If you’re trying to update your software platform for the upcoming General Data Protection Regulation (GDPR), there’s one thing that’s very handy to have: a business process engine. Business Process Management (BPM) is the meaning behind the first three letters in bpm’online’s name, indicating the importance of such an engine to this process-oriented Customer Relationship Management (CRM) platform for B2B and B2C marketing, sales and customer service.
According to Barry Levine, marketing technology writer for Third Door Media, the majority of bpm’online’s business, about 60 percent, comes from non-European markets. However, with the European Union market accounting for such a large portion of its business, compliance with GDPR has “been on our radar for quite a while.
“A lot of GDPR compliance is about process,” said chief evangelist, Matt Tharp, bpm’online, adding that “the process engine makes new processes easier than I’ve seen in other technologies.”
The engine lets its users design and apply such components as workflows, permissions to access data, actions users can take, forms and what the system needs to do with data in certain conditions.
Bpm’online doesn’t provide front-end processes or other assets that enable its business customers to capture end user consents for specific use cases, as GDPR requires.

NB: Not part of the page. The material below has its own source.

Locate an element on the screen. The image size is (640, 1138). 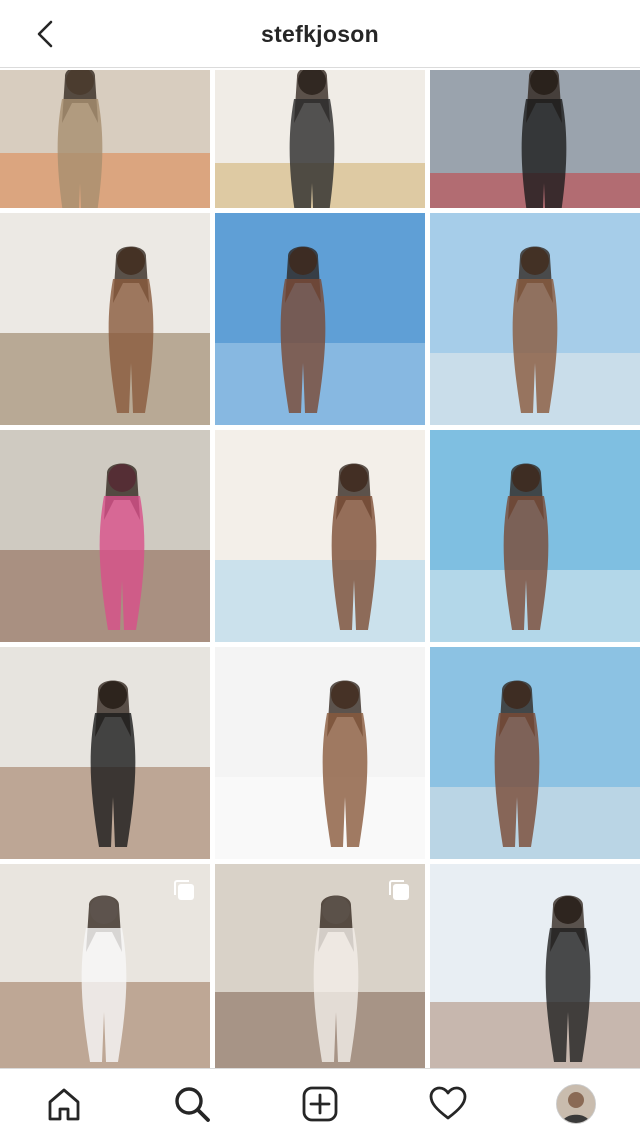
add-post-icon is located at coordinates (320, 1104).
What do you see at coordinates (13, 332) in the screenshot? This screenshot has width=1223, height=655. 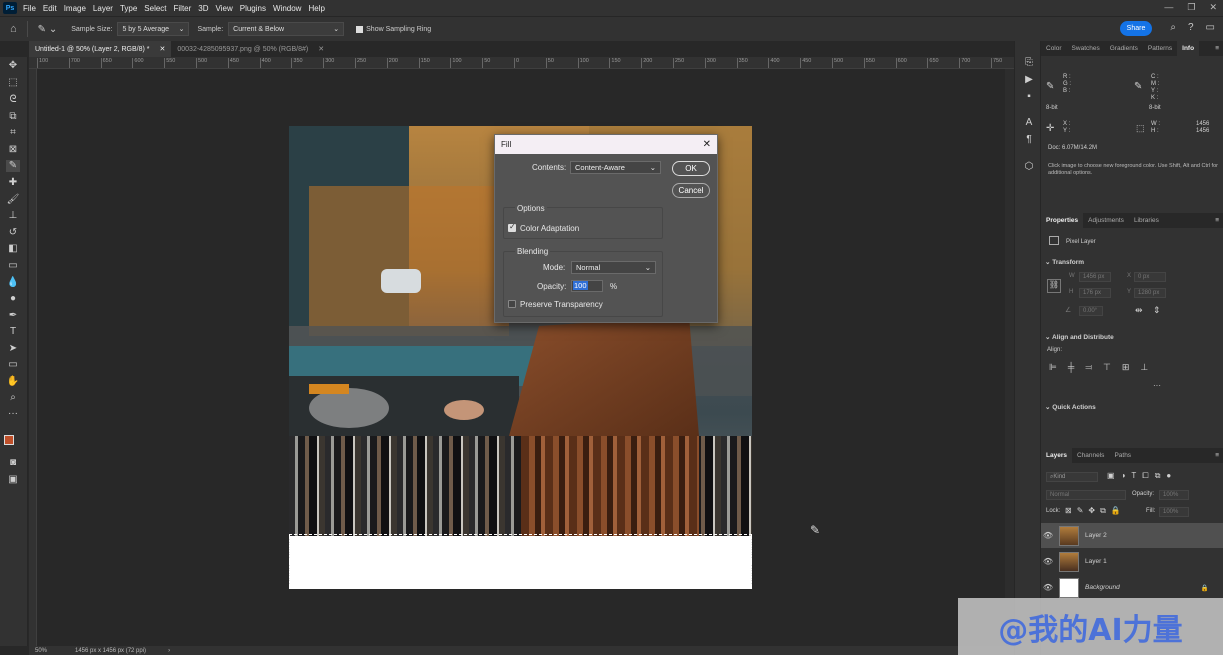 I see `type-tool-icon: T` at bounding box center [13, 332].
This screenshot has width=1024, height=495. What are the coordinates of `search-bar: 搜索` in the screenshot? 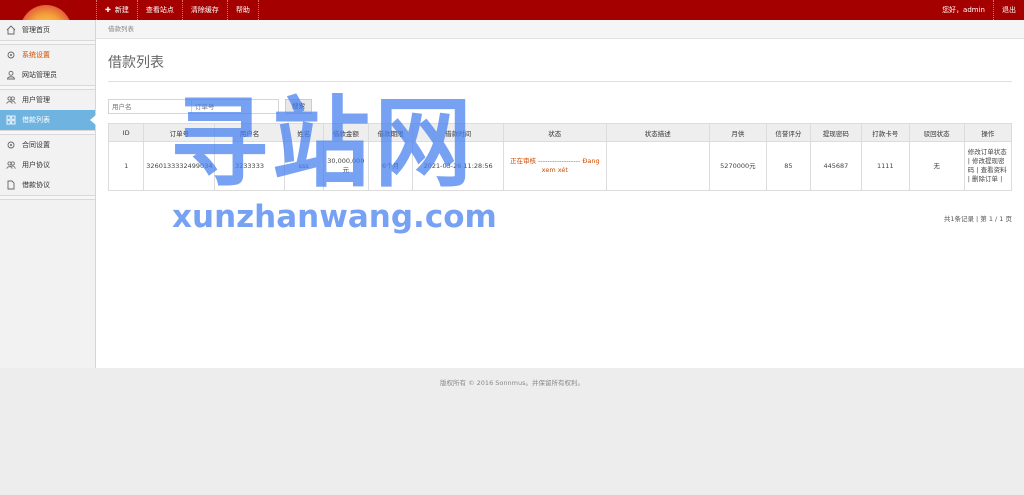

It does, however, enable back-end data management across various channels and for various use cases. Tharp said that a number of channels and use cases are available already, and the platform can add additional ones.
There is also the ability to track data so that, for instance, a business can tell an inquiring customer that her data was batch-sent to an ad network.
For many companies, GDPR compliance involves a new executive office, often called the Chief Data Protection Officer and sometimes involving general data security beyond user data. Tharp said that his company is not currently planning to hire for such a position, although it has set up a permanently assigned team of staff personnel dedicated to consumer data protection.
For its markets outside the European Union, Tharp said he expects GDPR compliance will provide a competitive edge among customers concerned about customer data control and privacy. And, he advised, such compliance is a must-do for “for all US companies thinking about geographic expansion.”